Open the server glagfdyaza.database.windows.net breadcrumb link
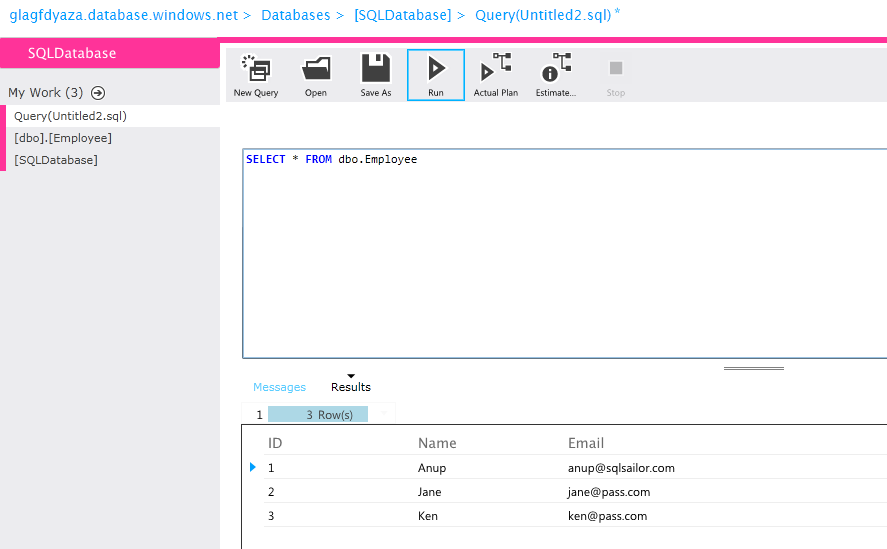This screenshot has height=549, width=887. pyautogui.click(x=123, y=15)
☆ ☆ ☆
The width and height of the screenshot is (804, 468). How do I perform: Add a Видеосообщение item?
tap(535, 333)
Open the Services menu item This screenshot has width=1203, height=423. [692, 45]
☆ ☆ ☆
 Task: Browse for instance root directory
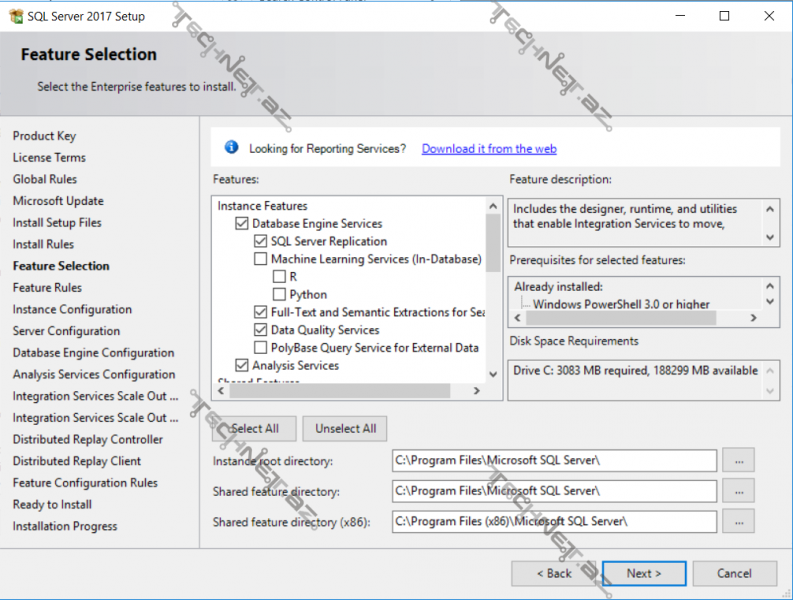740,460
☆ ☆ ☆
--- Exercise description ---
Using the records above, restate word for word the lines from the one with "The width and" through the one with "Open the Services", both included.

--- Response to the task ---
The width and height of the screenshot is (804, 468). How do I perform: Add a Видеосообщение item?
tap(535, 333)
Open the Services menu item This screenshot has width=1203, height=423. [692, 45]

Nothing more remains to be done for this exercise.